In a perfect world, Venezuela's government would be able to get the money it needs without having to pay any interest on it, or even pay it back at all. That might sound like the ultimate pipe dream because even the most creditworthy government can't borrow money on those terms, and Venezuela, which just missed some bond payments and is banned from international debt markets anyway, is about as far from creditworthy as possible, but it's not. It's called printing money. A dollar or a euro or, yes, even a bolivar is really just a special kind of bond: one that's never due, never pays interest, and is what you pay taxes with. Venezuela's problem is that it's used up its ability to do this. It can't print money to pay its bills anymore — at least not its international ones — so it needs to persuade people to give it dollars for its worthless money, and then use that to pay back what it owes.
There's every reason this should be impossible. To start with, it's pretty hard to sell new debt when the world's financial hegemon is trying to stop you from doing so. The U.S. government, you see, has prohibited U.S. banks and individuals from buying any new bonds from the Chávista regime in response to its descent into outright dictatorship. It's even harder, though, when you're already defaulting on your old debt, as Venezuela is. That's the kind of thing you'd need to pay exorbitant interest rates for bond investors to even consider lending to you again. Which Venezuela, of course, isn't proposing to do. It isn't proposing to pay any interest rates at all, or to even pay back what it's borrowing. So, as we said, there's every reason this should be impossible — every reason but one.

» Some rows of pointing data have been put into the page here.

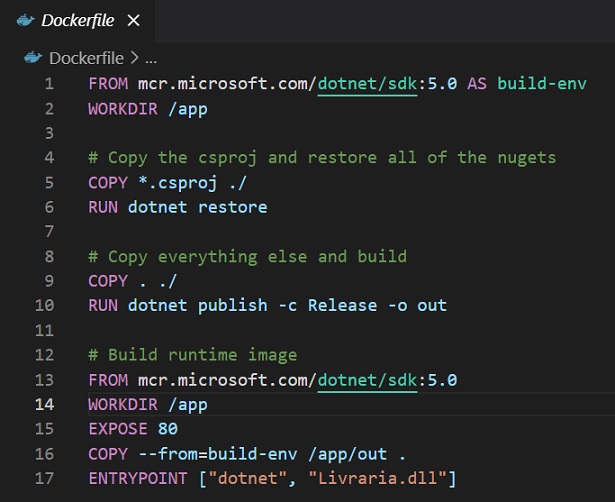615x502 pixels.
Task: Follow the dotnet/sdk link on line 13
Action: pos(368,380)
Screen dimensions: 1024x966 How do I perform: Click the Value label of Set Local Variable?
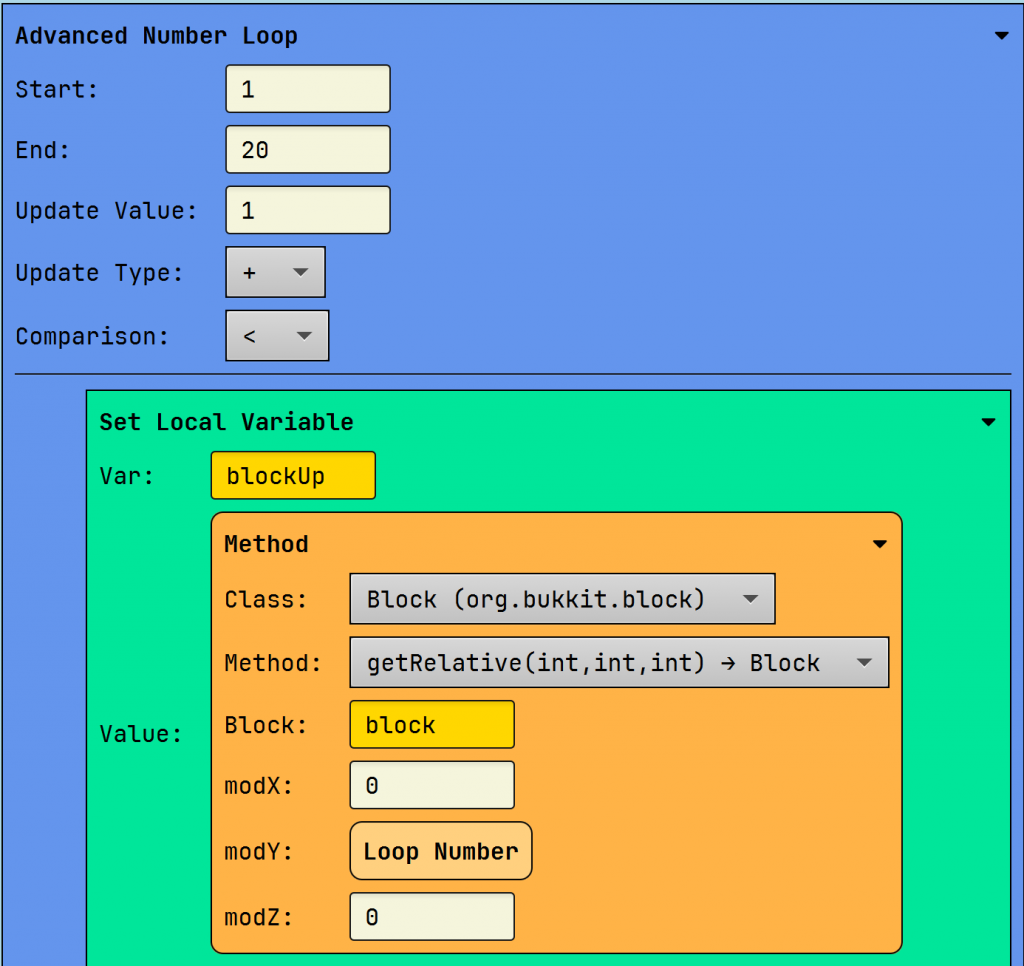click(x=141, y=734)
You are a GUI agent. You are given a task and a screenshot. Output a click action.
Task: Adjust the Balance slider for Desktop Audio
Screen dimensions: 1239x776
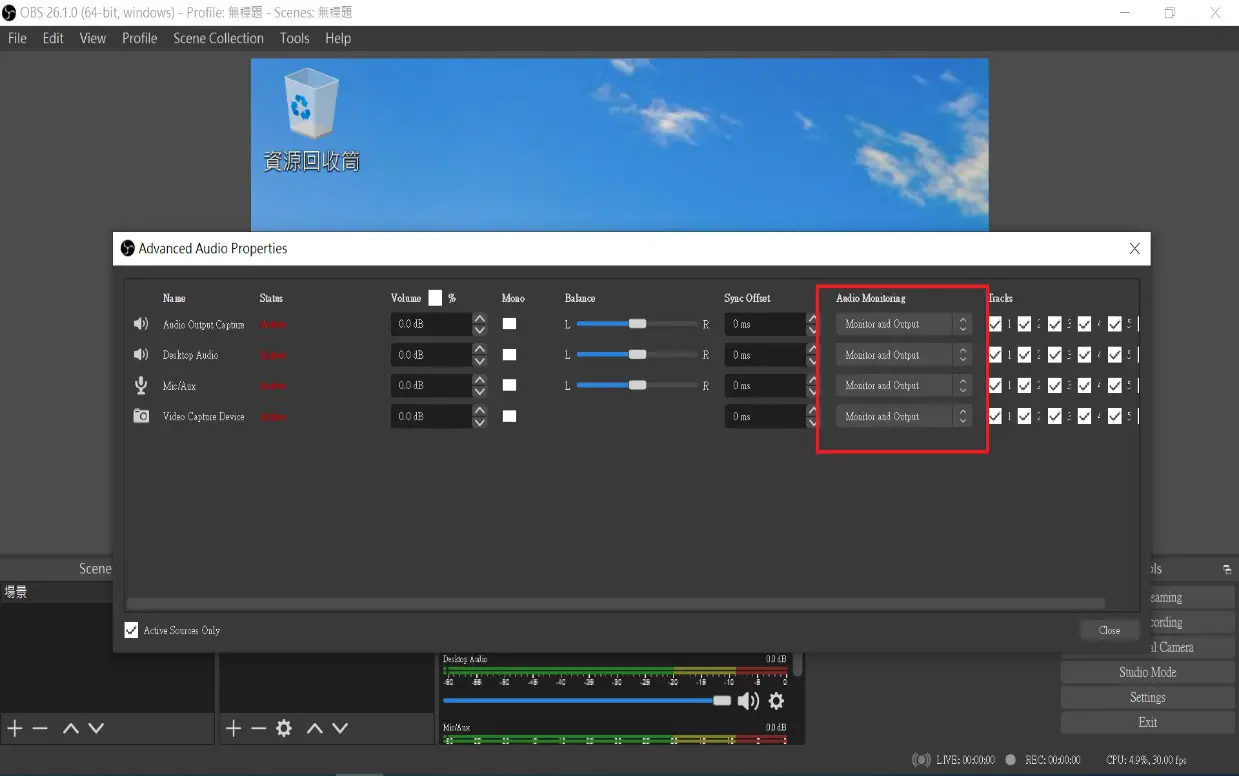pos(637,355)
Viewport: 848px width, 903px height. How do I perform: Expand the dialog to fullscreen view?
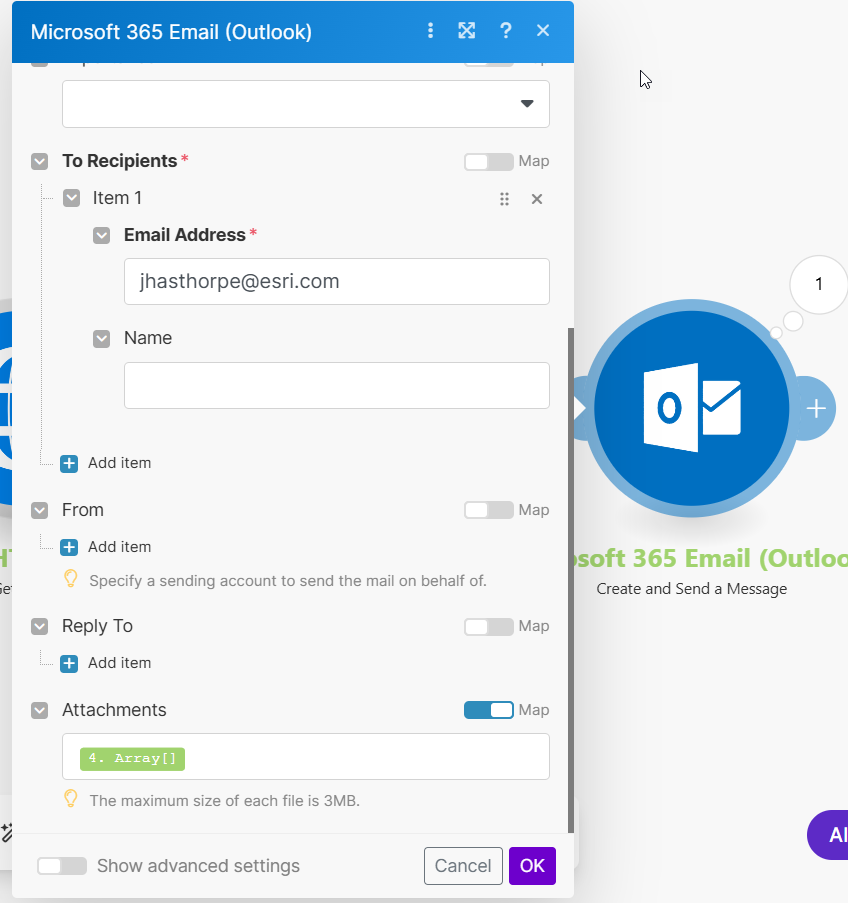click(467, 31)
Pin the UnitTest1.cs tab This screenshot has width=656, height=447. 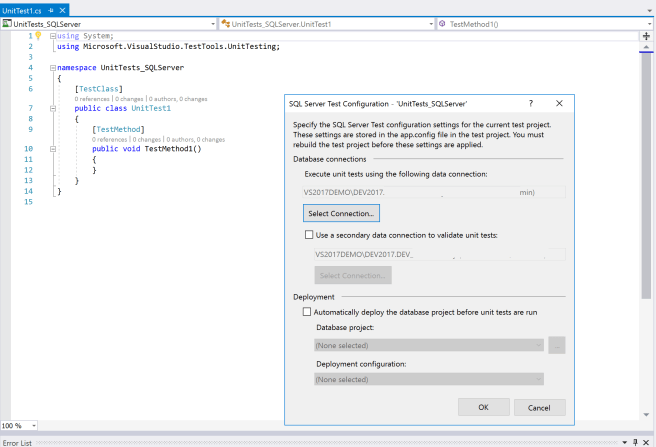[51, 9]
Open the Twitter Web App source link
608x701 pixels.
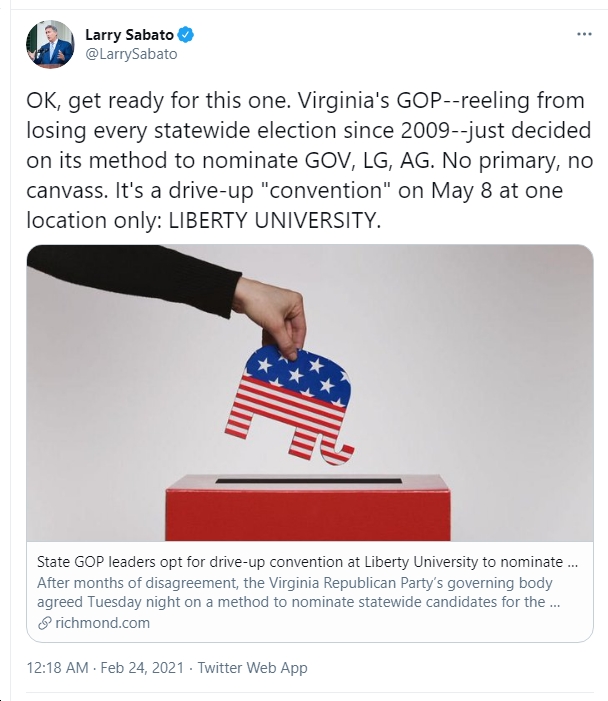click(253, 667)

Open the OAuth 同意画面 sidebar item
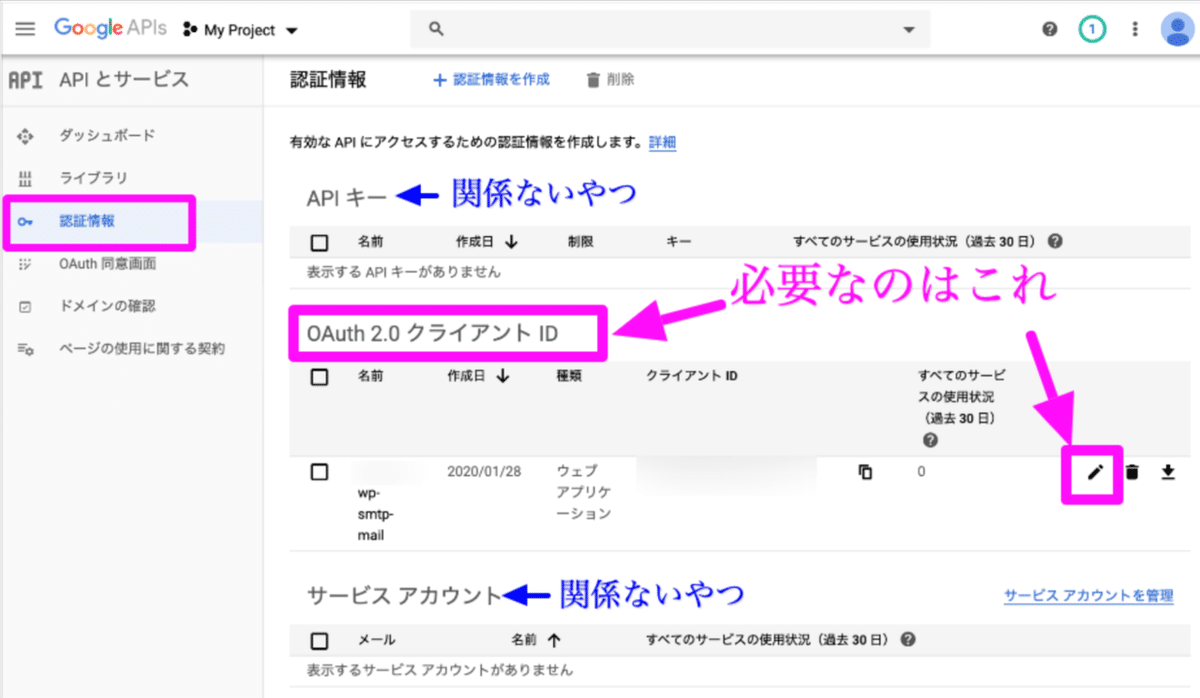point(106,262)
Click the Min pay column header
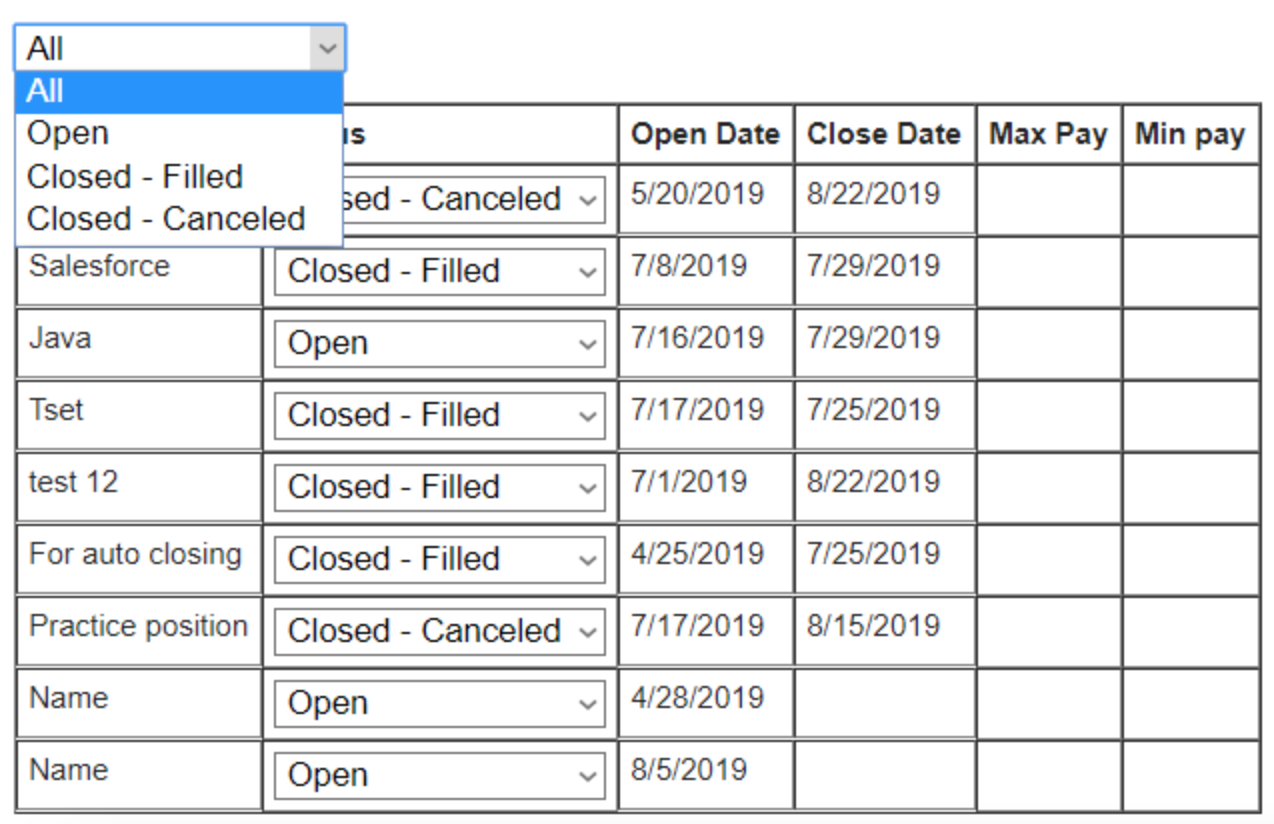 click(1189, 134)
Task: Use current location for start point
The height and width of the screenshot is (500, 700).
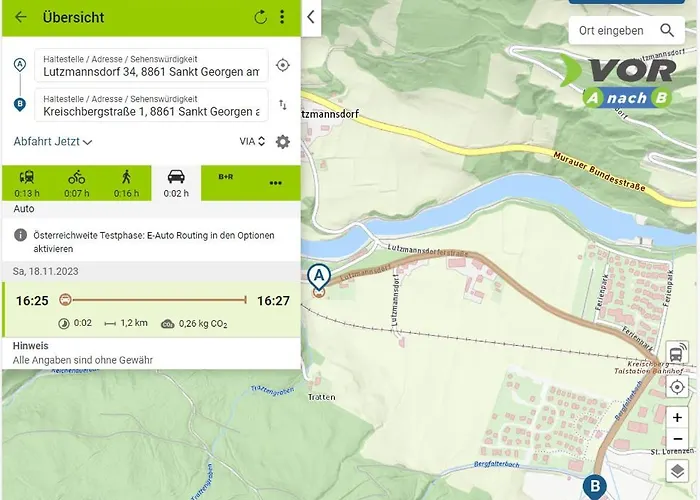Action: click(283, 65)
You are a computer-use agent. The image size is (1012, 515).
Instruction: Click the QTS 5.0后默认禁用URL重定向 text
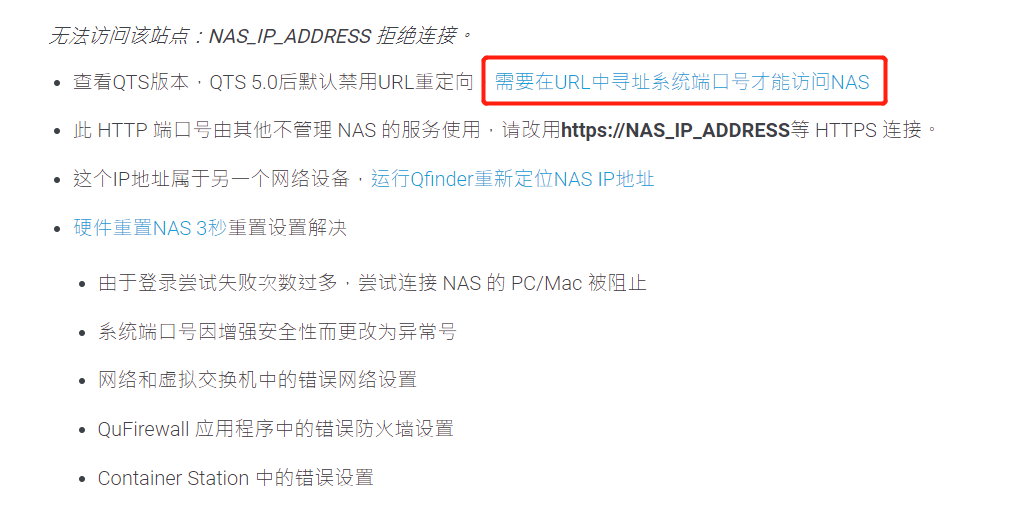341,82
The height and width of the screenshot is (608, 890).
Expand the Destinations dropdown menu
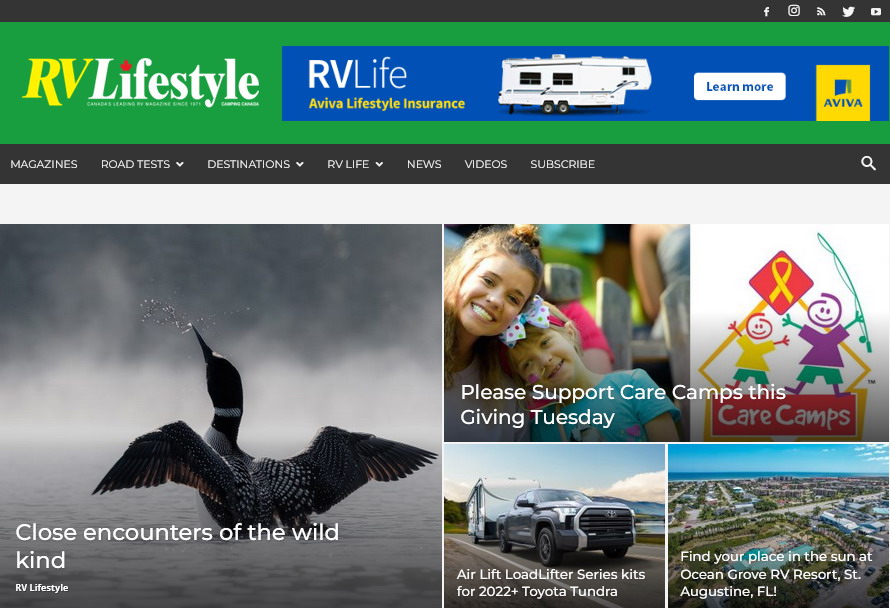pyautogui.click(x=255, y=164)
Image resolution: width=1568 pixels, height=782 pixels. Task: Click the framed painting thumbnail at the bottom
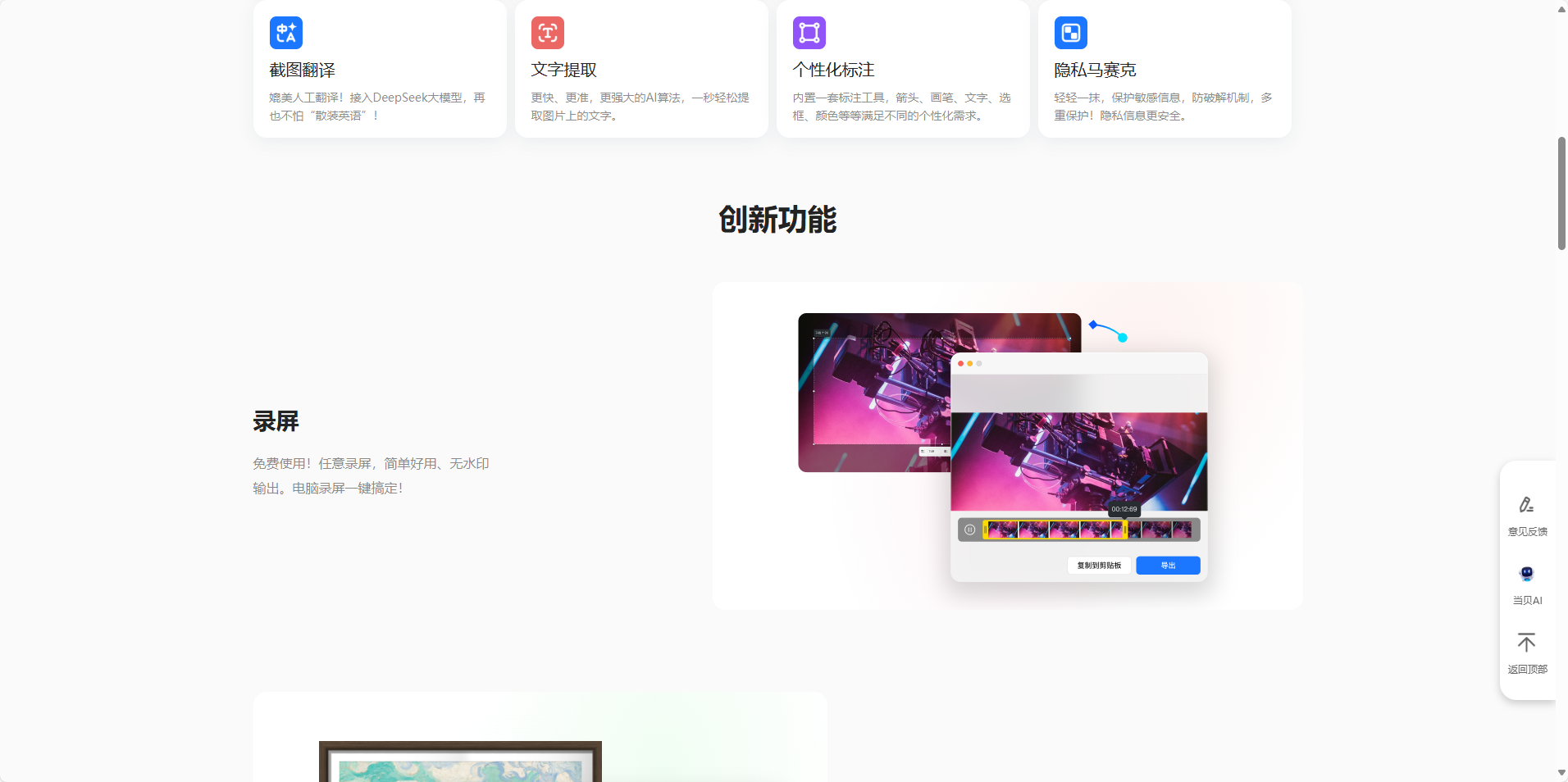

That's the word “blockchain.” It not only exists outside the existing financial system, meaning Uncle Sam can't shut it down, but it also has a talismanic effect on investors. It really is the closest thing there's ever been to alchemy. You could tell people that you've come up with the worst idea in history, such as, say, turning an iced tea company into a high-tech one, and they'd still throw as much money as they could at it as long you made sure to mention that a cryptocurrency was prominently involved. The petro is no different. The point isn't to create a new and better currency. In fact, it'd be a disaster for Venezuela's government if it did. Then it would have to stop printing money to pay its bills at home just as it's had to abroad. No, the petro is about creating something useless — that's why only foreigners can buy them, but only Venezuelans can spend them — that, through the magic of techno-utopian jargon, is able to persuade enough people it's the future for them to fork over $735 million for it.
That's how much money the Chávista regime says it's raised so far. Maybe that's a lie ... but maybe it's not. Cryptocurrency investors, after all, aren't always the most discerning bunch. It was only a few months ago that they pushed the price of dogecoin, a bitcoin parody featuring dogs saying ungrammatical things, up to as much as $2 billion. Is buying a bond that will never pay you back from a government that's already defaulting on its debt any worse a decision? Arguably not!
At this rate, it won't be long until every person, company and country in the world is focusing on blockchain. If Venezuela can make money off it, there isn't anyone who can't.